Nasdaq Stock Market unveils Nasdaq Official Closing Price
By Our Markets Bureau | 15 Apr 2003
New York: The Nasdaq Stock Market (www.nasdaq.com) has announced that it has begun calculating the Nasdaq Official Closing Price (NOCP) for all Nasdaq National Market and SmallCap securities.
The NOCP will benefit all investors and listed companies and is in keeping with other recent enhancements of the Nasdaq marketplace, including the launch of SuperMontage, expanded access for market participants and reduced trading costs.
Hendrick J Kranenburg, executive vice-president of Standard & Poors, says: This has appeal to Standard & Poors, not only as it relates to its index business, we believe it is to the benefit of all to achieve the most accurate pricing possible. It is our view that Nasdaqs official closing price is an improvement that provides greater financial market transparency.
Through the launch of the NOCP, Nasdaq has enhanced the accuracy and value of its primary market closing price in Nasdaq-listed issues. The NOCP is provided to market participants and investors through market data distributors.
The NOCP is more robust because it integrates market information from Nasdaq SuperMontage quotes which are transparent, firm, and immediately accessible as well as from trades, said Tom Davin, senior vice president of Nasdaq Data Products. The new calculation benefits both institutional and individual investors as well as any other participant who relies on Nasdaq closing price information.
The NOCP offers investors a transparent primary market close that is validated and subject to Nasdaq and National Association of Securities Dealers (NASD) surveillance. Through this initiative, only trade reports submitted within two seconds of the market close are included in the NOCP, a practice that provides any Nasdaq trade executed at market close an opportunity to set the Nasdaq-specific closing price.

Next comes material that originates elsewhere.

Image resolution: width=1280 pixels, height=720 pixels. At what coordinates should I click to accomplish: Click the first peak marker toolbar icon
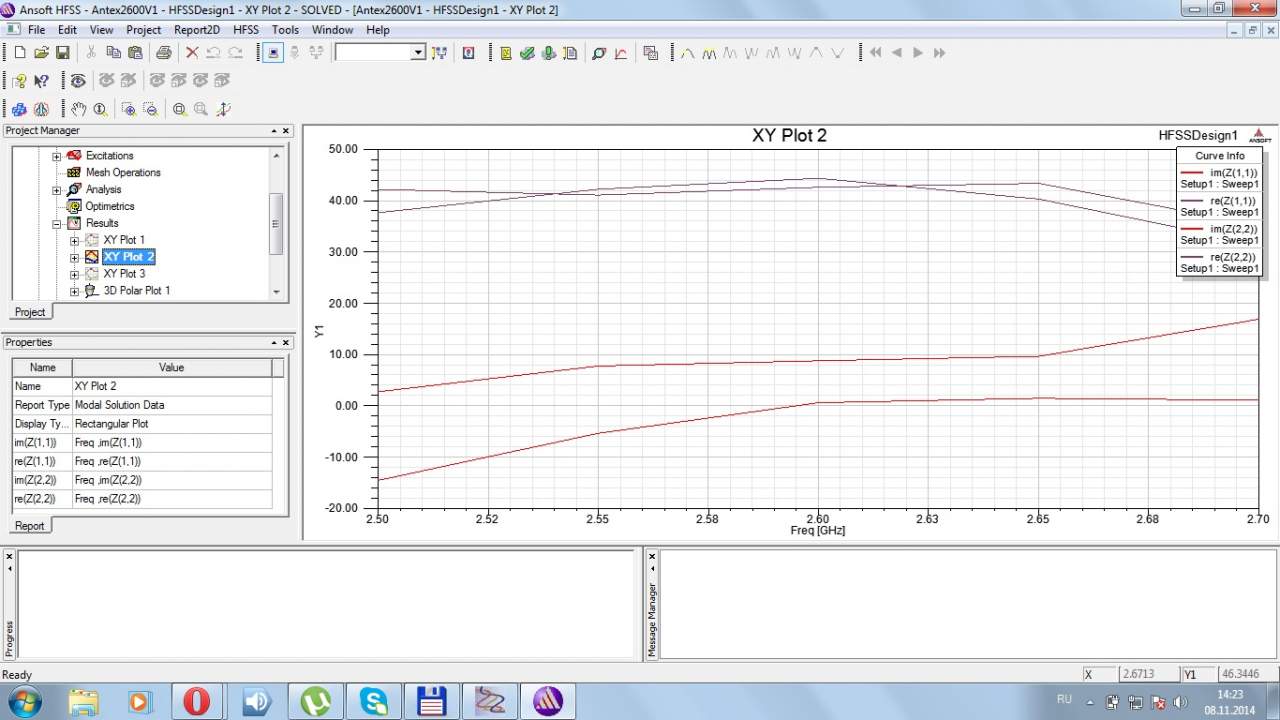click(688, 53)
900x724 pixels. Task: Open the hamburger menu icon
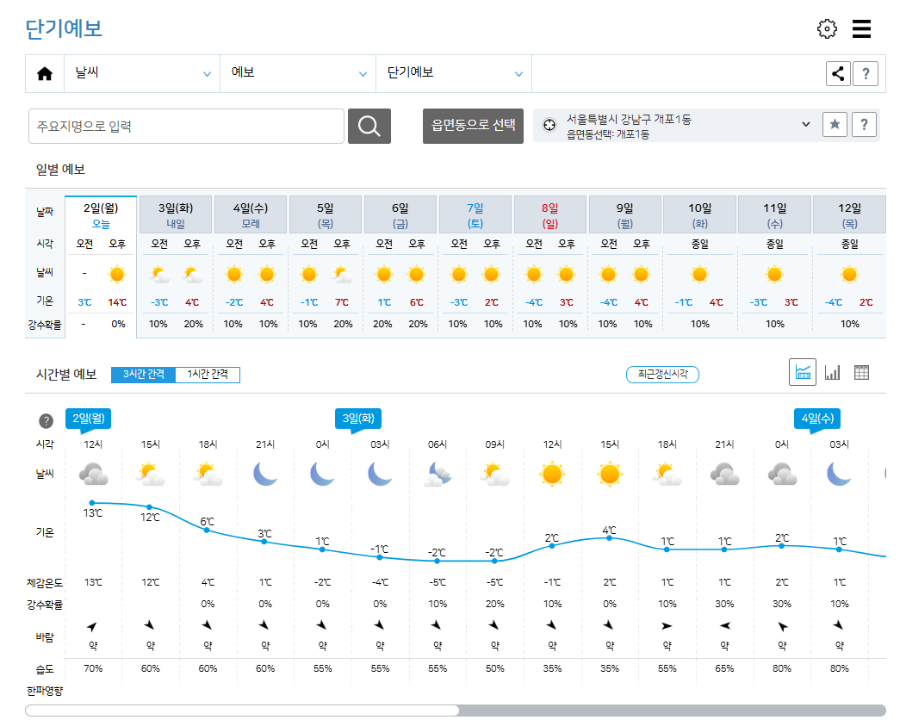click(862, 28)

Furthermore, the NOCP imposes reasonability standards on the closing price by ensuring that it is at, or within Nasdaqs best bid and ask quotations. By representing either the price of the last trade or the best available price at the time of the last trade, the NOCP provides a tradable, closing price without outlying values.
All trades are reported to Nasdaqs Automated Confirmation Transaction System (ACT), which provides post-execution services, including price and volume reporting, comparison, and clearing of pre-negotiated trades completed in Nasdaqs systems.
The NOCP value is disseminated at 4:01:30 pm ET. The NOCP is recalculated and re-disseminated if the trade underlying the NOCP is cancelled or corrected at any time prior to 5:15 pm ET.
Prior to the launch of the NOCP, Nasdaq did not designate an official Nasdaq closing price. The last Nasdaq trade report that was eligible to set the last sale value and had been entered into ACT at or before 4:01:30 pm was employed by many market participants as a de facto primary market closing price for Nasdaq securities.
Because market participants had 90 seconds to report a transaction, slowly reported trades often set the closing price, even though they may have been away from the inside market. Nasdaqs proposal to establish the NOCP was approved by the Securities and Exchange Commission (SEC) on 18 March 2003.
The NOCP is not to be confused with the consolidated last sale price, which is comprised of the final last sale eligible trade report submitted to the Securities Information Processor (SIP) during the regular trading session by any market centre, including Nasdaq. The NOCP calculation does not affect the consolidated last sale price or its calculation in any way.
Nasdaq is the worlds largest electronic stock market. With approximately 3,600 companies, Nasdaq lists more companies and trades more shares per day than any other US market. It is home to category-defining companies that are leaders across all areas of business including technology, retail, communications, financial services, media and biotechnology industries.